Assuming you want to dev on Windows (because of said tool support), you'll still pay licenses for Windows on the dev boxes and for Visual Studio, but not when hosting (or scaling, for that matter).



And that actually works great. We use .Net with postgresql, and lately we have been testing with mono and the results are amazing. Mono + Postgresql is a great combination.


Except that the MS CLR is way faster than the Mono CLR (especially under 'weird' loads like what a financial institution might face...)


I'm still testing big loads with mono. Once I figure out all the performance bottlenecks, I'll write a blog post about it.


Mono gets quite fast if you flip some command-line switches. The defaults are a middle-ground between fast startup time and fast execution. If you're a webapp, you probably don't care about startup time (this is off the top of my head, i forgot where i saw the stats)


Can you give us some detail on what are those command-line switches?

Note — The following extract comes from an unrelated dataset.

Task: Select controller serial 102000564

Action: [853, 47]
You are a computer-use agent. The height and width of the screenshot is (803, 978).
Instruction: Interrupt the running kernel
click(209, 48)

You of course checked the latest version of Mono?


No, I haven't. I mentioned somewhere else that I know of the versions from 2-3 ago. I did _very_ extensive benchmarking, and they were quite far away in edge conditions (example: very high GC load).

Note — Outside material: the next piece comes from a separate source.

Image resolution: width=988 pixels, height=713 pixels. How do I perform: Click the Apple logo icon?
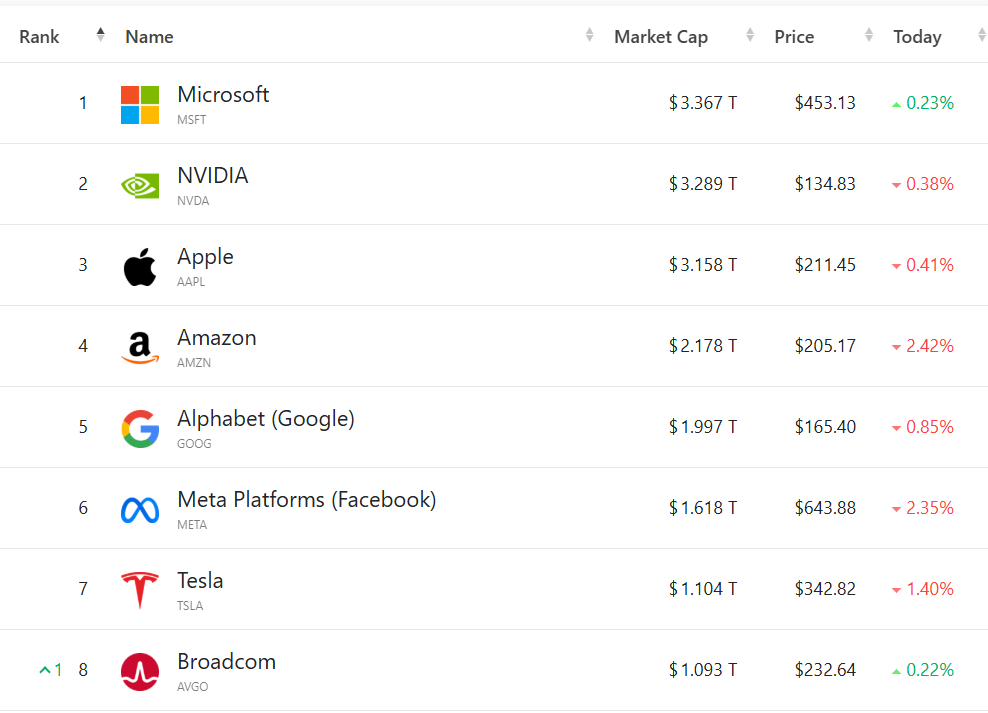[140, 267]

Are you getting good performance? Mono is at the bottom of most of the framework comparison benchmarks: http://www.techempower.com/benchmarks/


Do you use Entity Framework with LINQ? How does that work out for you?


I actually use Spring.Net + NHibernate... I do use LINQ accross the board, but for NHibernate I am using the Criteria based queries.

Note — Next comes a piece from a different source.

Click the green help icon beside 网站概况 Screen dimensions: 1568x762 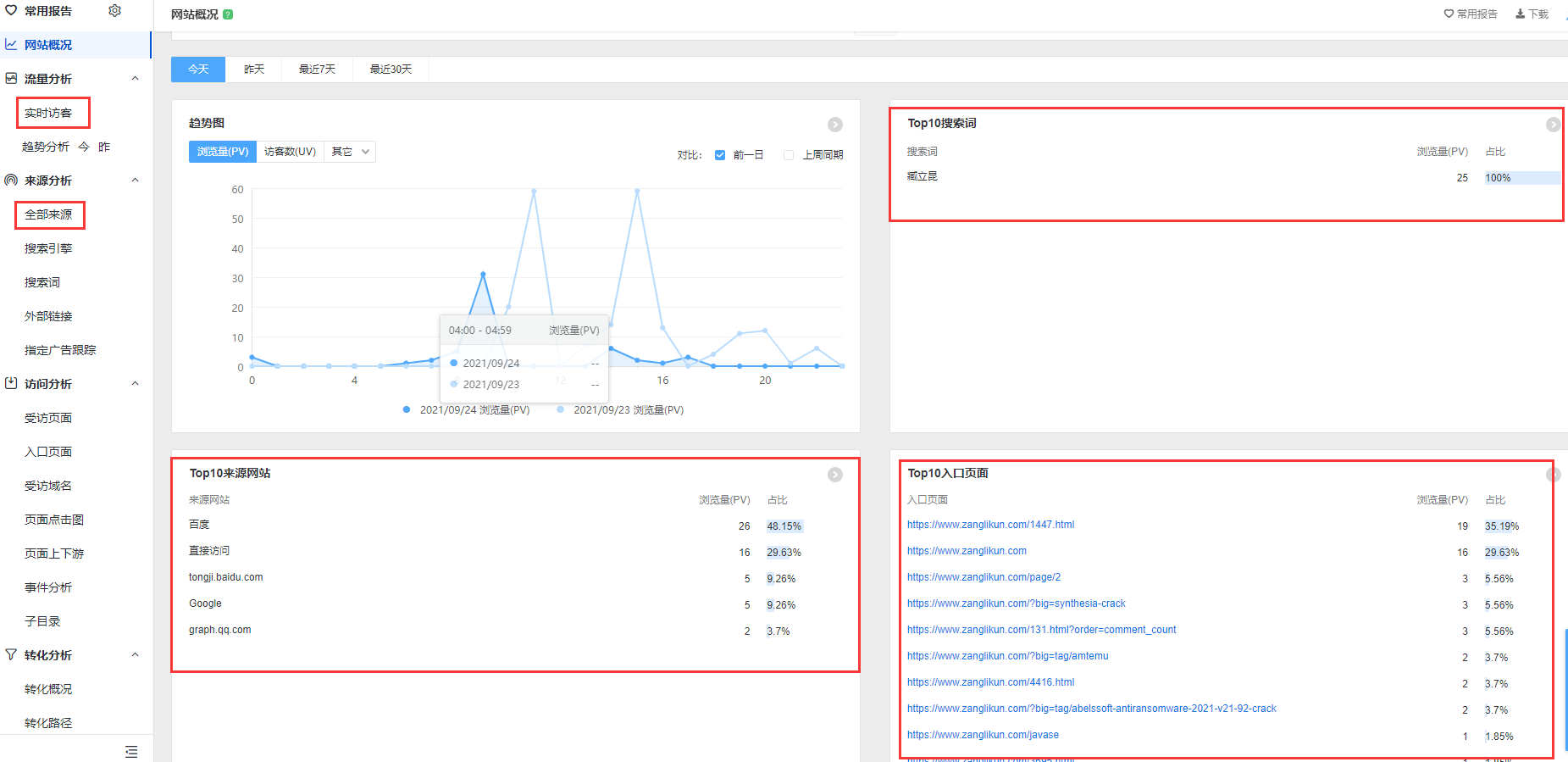click(228, 14)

I am having some problems with Spring.net transactions for NHibernate, but everything else is working great.


Thanks, we are considering using mono to move away from windows platform. Won't be using .net tech in the long term. Would be nice to run our existing programs (linq to entity) with just little modifications though.


Do consider using Mono. So far it has been a pleasurable experience porting my apps. And C# is way cleaner than Java IMHO.


I thought I was the only one using C# and Postgres. Secret's out!


>" you'll still pay licenses for Windows on the dev boxes and for Visual Studio"

Would you? Wouldn't Visual Studio Express be enough for a lot of cases?


No. It lacks extension support and it also lacks MSTest support. This means no integrated unit testing. This means coding like it's 1996.

Of course, you can run an NUnit runner separately, or as a custom build step, but, well, that sucks.


I use the paid version of Visual Studio and I still avoid MSTest like the plague. I used it for a couple of projects because I thought the integration would be great, but it's awful. It's really slow, even if you use it as a shell for NUnit/xUnit.

I use NUnit/xUnit, and sometimes mspec, and testing from the command line or the N/xUnit GUI is not an issue for me.

FYI, there are even attempts at getting continuous testing working via console, as soon as you save a file in VS the tests are kicked off in the console. I tried it and it "worked", but so far I haven't integrated it into my workflow yet.


I can't speak for Mighty Moose (haven't used it), but NCrunch is pretty awesome. After using it for a few weeks, you feel like you've chopped an arm off when you start using a Visual Studio install without it and have to run tests manually or drop to the command line to run mocha tests.


Completely agree there. Consider using TestDriven.NET, it provides great integration with NUnit. I think it's really the integration that MSTest should've had. The only downside is that it doesn't seem to work with async tests, at least in the versions that I've used.


If you want to sacrifice some productivity then yeah, VS.Express would work.

(i.e. can't run unit-tests inside your IDE for example)


Hosting and scaling on Windows Azure is a pretty cost effective option to avoid "licensing".